### EXERCISE DESCRIPTION
Make an exact copy of the records, and keep the pictures out of it.

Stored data
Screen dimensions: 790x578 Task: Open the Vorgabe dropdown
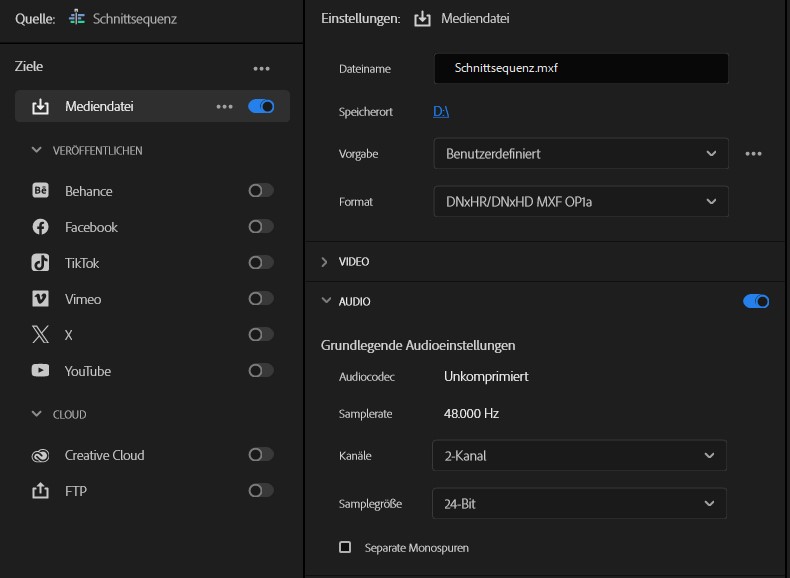coord(580,154)
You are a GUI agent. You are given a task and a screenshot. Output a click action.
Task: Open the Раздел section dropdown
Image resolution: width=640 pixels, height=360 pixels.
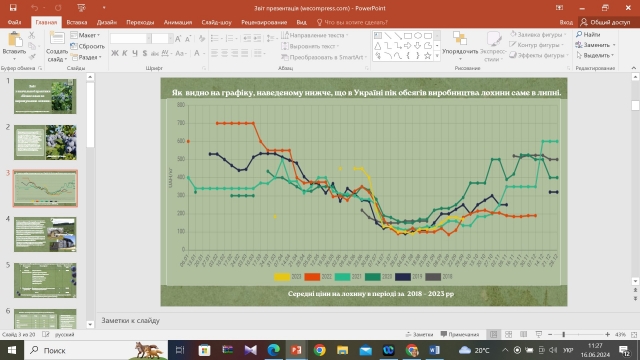86,58
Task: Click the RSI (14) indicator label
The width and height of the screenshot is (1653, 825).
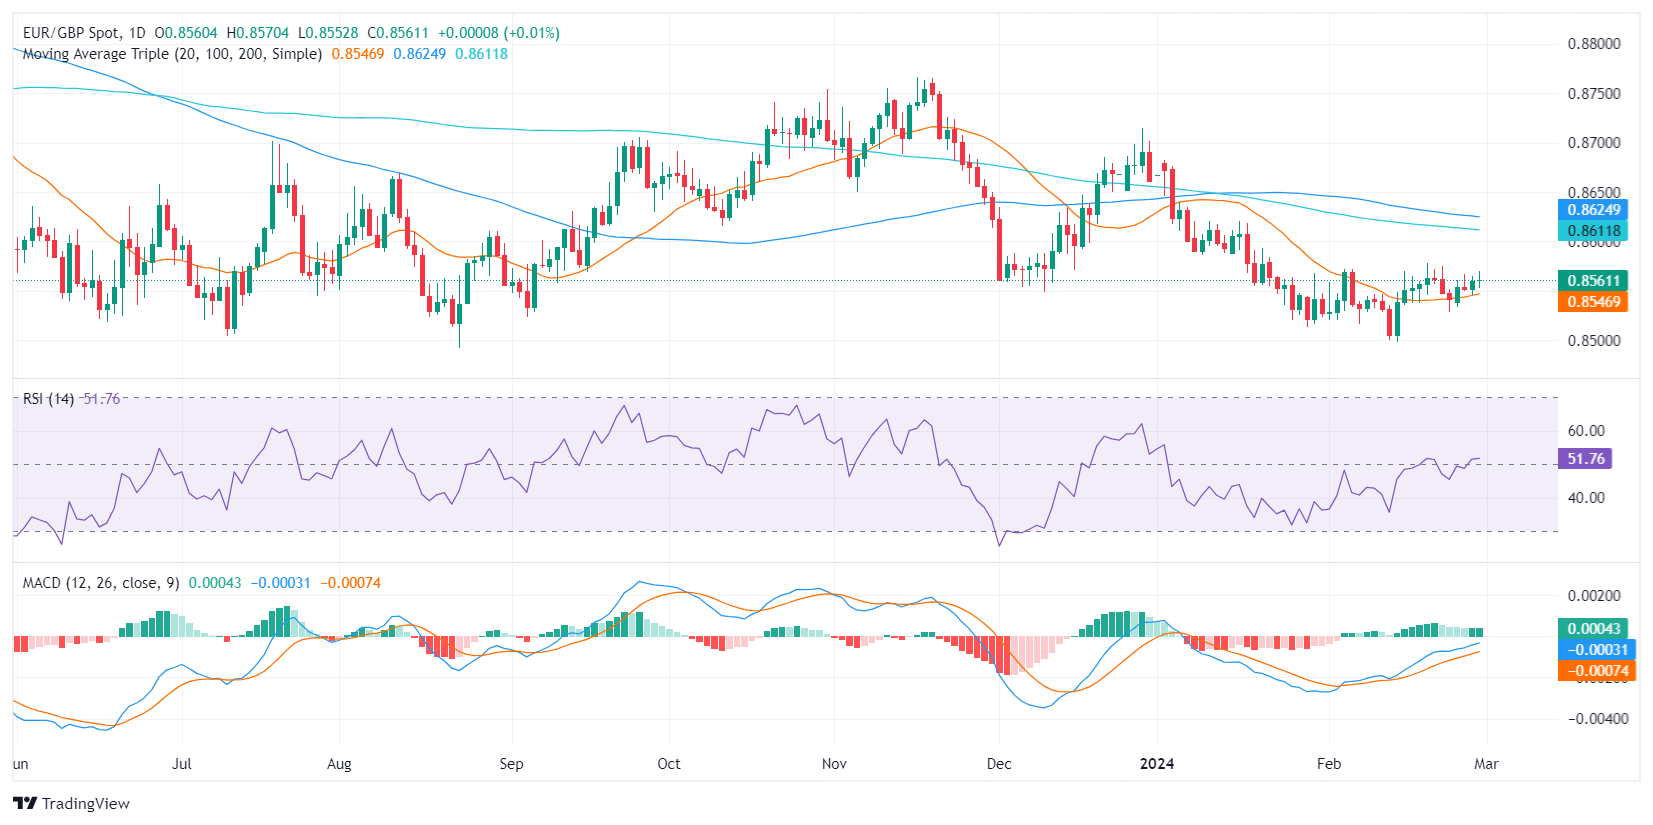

### WRITTEN REPLY
Screen dimensions: 790x578 Task: Open the Vorgabe dropdown
coord(580,154)
You are a GUI agent. You are given a task and a screenshot. Output a click action.
Task: Open the Раздел section dropdown
Image resolution: width=640 pixels, height=360 pixels.
86,58
Task: Click the RSI (14) indicator label
The width and height of the screenshot is (1653, 825).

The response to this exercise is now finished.